Last week I was accepted into the Palm Pre developer program - its been closed to the general public and requires an application. I'm looking forward to learning how to develop applications for this device which will help to expand my skill set and understanding of multitouch design.What is interesting is that the multitouch platform, by which I mean the hardware, operating system and SDK, has a huge impact on multitouch design.
Developing multitouch applications specific to a platform is really the best experience. A single device and OS provides you with a known set of capabilities and idiosyncrasies that make development (once you understand the capabilities and idiosyncrasies) much easier than a platform independent solution.

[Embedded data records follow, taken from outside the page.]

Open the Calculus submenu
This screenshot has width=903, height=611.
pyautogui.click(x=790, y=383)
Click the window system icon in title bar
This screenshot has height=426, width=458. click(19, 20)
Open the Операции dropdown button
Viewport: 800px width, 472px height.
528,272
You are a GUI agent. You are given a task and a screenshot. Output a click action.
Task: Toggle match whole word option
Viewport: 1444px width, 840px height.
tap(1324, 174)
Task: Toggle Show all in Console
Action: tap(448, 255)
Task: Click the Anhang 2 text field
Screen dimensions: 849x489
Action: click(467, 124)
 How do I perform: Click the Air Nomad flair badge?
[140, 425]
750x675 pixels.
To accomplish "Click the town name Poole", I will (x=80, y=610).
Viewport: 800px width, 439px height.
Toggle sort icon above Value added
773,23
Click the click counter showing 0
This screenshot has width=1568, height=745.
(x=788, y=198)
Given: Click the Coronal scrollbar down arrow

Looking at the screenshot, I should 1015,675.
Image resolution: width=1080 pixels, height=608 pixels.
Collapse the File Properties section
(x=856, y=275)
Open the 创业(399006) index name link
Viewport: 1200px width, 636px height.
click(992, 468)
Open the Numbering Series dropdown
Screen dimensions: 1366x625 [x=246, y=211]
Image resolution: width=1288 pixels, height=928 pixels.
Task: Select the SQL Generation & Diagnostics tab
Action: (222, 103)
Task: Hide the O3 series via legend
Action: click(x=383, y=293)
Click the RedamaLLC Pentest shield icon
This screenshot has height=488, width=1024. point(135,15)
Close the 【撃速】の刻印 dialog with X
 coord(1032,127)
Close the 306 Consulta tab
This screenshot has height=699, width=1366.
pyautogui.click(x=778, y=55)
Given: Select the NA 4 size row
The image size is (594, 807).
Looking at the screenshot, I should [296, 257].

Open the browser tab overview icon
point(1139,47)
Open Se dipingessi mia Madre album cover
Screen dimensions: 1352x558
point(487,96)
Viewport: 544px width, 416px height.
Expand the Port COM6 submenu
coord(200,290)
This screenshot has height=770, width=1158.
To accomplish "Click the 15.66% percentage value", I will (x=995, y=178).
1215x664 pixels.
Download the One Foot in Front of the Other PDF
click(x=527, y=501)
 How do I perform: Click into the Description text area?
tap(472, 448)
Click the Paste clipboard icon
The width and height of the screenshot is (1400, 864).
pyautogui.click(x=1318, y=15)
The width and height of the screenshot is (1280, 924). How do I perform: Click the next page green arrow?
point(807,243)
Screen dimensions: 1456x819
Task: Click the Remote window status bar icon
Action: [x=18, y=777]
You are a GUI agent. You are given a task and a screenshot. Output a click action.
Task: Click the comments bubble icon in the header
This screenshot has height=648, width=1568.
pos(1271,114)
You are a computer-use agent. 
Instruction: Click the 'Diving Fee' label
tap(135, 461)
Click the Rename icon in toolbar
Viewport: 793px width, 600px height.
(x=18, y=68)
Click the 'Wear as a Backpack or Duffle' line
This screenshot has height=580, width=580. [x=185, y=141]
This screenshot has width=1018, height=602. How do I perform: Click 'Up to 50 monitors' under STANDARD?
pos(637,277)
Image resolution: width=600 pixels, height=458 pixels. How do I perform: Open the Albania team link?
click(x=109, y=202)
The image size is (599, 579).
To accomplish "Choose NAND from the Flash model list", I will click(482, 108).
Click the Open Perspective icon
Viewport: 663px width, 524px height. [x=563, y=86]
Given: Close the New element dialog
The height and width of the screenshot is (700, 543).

While I'm an advocate of promoting platform independent multitouch APIs (I've even posted about developing one for the Java Programming Language) I know from years of Java experience that developing platform independent applications has some serious pitfalls - the biggest being different behavior on different platforms. This was a really serious issue with Java desktop development back in the mid to late 90's but is less of a concern today. That said, accounting for different capabilities and behaivors on different platforms remains a major hurdle for developers of Java mobile applications.
What will be interesting is when Windows 7 is released and implemented across so many different computational devices and input screens. I suspect that there will be some major head-aches ahead for all of us on that front. Still I'm excited about how Windows 7 is going to grow the user base of mutlitouch.